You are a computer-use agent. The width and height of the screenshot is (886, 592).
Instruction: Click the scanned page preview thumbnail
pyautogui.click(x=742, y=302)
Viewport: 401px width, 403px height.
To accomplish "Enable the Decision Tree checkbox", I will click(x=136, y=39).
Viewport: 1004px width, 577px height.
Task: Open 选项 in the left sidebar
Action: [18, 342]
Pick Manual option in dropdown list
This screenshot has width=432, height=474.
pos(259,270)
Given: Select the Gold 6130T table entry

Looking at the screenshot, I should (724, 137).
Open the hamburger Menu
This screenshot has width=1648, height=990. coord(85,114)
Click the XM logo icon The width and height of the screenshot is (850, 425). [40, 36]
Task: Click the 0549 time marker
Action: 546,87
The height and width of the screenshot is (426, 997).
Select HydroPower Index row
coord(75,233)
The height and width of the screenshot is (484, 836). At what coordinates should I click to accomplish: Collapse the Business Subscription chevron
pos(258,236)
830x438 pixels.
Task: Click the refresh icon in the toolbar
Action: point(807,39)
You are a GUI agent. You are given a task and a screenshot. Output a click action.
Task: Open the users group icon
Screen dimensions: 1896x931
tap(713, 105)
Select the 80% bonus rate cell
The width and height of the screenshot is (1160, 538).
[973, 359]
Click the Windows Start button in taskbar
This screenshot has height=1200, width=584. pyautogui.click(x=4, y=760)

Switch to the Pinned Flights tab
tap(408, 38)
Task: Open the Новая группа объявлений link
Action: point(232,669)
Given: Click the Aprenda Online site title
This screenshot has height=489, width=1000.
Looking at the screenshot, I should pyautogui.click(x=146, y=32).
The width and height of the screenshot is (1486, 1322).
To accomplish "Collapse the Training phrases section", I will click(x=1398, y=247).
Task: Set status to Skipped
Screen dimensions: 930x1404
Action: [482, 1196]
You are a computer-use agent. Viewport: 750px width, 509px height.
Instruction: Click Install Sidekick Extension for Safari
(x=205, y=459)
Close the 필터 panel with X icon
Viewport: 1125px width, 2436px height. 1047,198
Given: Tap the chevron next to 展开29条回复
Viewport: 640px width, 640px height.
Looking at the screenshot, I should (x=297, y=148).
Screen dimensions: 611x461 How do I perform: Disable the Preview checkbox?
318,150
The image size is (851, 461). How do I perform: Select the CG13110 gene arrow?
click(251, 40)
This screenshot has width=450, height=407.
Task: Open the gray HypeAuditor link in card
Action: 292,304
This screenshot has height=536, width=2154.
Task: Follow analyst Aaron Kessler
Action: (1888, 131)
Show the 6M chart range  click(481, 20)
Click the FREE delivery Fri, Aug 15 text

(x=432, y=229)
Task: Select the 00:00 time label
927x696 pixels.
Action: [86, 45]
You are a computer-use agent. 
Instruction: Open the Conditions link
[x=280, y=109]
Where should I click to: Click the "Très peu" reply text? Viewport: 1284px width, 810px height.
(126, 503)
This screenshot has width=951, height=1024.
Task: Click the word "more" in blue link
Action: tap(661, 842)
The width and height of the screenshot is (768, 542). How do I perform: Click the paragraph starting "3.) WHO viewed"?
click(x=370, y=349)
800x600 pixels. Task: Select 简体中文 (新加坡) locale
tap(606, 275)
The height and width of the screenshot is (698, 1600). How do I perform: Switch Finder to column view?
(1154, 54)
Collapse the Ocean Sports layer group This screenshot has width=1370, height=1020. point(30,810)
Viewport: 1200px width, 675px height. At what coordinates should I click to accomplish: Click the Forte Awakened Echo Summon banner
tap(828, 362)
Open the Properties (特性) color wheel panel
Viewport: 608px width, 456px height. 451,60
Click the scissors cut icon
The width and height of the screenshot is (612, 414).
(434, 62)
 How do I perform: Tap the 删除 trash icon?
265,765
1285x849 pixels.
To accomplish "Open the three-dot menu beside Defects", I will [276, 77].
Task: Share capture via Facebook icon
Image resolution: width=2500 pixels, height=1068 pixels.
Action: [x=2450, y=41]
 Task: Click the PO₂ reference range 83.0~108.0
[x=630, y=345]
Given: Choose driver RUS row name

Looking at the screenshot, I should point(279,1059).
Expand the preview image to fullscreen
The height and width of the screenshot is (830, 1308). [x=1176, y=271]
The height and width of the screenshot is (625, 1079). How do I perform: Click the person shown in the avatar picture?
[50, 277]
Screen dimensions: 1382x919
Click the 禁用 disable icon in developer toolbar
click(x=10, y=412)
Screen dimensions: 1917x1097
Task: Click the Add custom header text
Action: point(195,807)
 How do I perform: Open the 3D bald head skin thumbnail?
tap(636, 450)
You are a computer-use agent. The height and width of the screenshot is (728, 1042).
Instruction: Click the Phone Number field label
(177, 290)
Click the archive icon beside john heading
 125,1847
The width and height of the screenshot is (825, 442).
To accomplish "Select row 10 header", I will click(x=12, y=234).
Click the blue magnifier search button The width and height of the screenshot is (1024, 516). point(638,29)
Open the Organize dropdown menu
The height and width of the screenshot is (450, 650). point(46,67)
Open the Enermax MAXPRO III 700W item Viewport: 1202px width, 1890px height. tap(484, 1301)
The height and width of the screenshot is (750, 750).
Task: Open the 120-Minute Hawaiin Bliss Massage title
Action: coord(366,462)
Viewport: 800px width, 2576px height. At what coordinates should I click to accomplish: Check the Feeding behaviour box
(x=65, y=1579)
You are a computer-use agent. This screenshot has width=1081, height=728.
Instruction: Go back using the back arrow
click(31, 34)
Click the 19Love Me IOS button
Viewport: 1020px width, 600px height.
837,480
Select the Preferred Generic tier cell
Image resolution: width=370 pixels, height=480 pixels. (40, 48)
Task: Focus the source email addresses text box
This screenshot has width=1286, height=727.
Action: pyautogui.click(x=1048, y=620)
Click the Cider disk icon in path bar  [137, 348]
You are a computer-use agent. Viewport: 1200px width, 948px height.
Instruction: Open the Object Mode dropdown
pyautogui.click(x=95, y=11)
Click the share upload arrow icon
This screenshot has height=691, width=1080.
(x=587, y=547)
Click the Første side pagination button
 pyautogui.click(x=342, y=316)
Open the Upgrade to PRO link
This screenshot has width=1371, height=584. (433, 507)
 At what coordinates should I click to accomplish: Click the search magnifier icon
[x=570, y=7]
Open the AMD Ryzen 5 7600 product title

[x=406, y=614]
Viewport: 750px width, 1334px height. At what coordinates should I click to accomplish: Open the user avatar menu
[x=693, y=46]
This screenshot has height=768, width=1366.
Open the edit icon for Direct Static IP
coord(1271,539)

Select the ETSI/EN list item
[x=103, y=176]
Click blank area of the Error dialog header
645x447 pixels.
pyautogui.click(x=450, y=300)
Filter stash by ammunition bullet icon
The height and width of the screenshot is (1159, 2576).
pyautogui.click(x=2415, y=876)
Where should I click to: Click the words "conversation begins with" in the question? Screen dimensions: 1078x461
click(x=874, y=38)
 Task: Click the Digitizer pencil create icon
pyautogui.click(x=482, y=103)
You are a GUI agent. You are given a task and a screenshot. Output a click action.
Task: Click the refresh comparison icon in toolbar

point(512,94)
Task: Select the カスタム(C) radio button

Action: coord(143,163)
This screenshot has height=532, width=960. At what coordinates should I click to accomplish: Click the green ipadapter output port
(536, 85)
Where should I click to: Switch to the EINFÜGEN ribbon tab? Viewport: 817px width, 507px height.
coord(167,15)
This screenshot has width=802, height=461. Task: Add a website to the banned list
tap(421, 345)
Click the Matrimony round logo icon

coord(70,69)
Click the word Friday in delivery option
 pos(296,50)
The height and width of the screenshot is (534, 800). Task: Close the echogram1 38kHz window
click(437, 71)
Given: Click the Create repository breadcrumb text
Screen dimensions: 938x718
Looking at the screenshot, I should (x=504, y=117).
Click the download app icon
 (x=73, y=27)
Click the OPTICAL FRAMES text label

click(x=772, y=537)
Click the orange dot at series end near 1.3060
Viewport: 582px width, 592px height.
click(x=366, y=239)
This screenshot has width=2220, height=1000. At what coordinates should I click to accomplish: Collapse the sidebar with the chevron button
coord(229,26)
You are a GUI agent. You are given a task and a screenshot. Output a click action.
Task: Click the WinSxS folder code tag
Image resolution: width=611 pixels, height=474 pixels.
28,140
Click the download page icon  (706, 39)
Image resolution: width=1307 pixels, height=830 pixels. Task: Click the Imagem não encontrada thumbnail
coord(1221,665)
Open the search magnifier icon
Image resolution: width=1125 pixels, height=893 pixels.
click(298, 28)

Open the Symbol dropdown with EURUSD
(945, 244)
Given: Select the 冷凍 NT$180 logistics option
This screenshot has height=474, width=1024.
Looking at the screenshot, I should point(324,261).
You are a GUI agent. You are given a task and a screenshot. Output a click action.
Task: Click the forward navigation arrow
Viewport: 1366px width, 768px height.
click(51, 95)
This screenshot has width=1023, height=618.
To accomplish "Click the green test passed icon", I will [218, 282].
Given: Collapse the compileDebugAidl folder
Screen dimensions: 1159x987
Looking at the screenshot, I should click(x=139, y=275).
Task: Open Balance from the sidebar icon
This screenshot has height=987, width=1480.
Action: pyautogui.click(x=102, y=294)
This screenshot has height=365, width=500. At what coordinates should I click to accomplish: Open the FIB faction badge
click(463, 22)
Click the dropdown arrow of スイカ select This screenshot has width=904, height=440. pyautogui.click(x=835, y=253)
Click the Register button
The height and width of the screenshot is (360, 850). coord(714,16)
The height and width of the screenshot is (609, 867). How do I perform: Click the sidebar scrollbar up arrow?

━━━━━━━━━━

Given the data above, transcribe exactly the lines from the one containing "Given: Click the Aprenda Online site title" down to the one containing "Task: Set status to Skipped", and no others.

Given: Click the Aprenda Online site title
This screenshot has height=489, width=1000.
Looking at the screenshot, I should pyautogui.click(x=146, y=32).
The width and height of the screenshot is (1486, 1322).
To accomplish "Collapse the Training phrases section", I will click(x=1398, y=247).
Task: Set status to Skipped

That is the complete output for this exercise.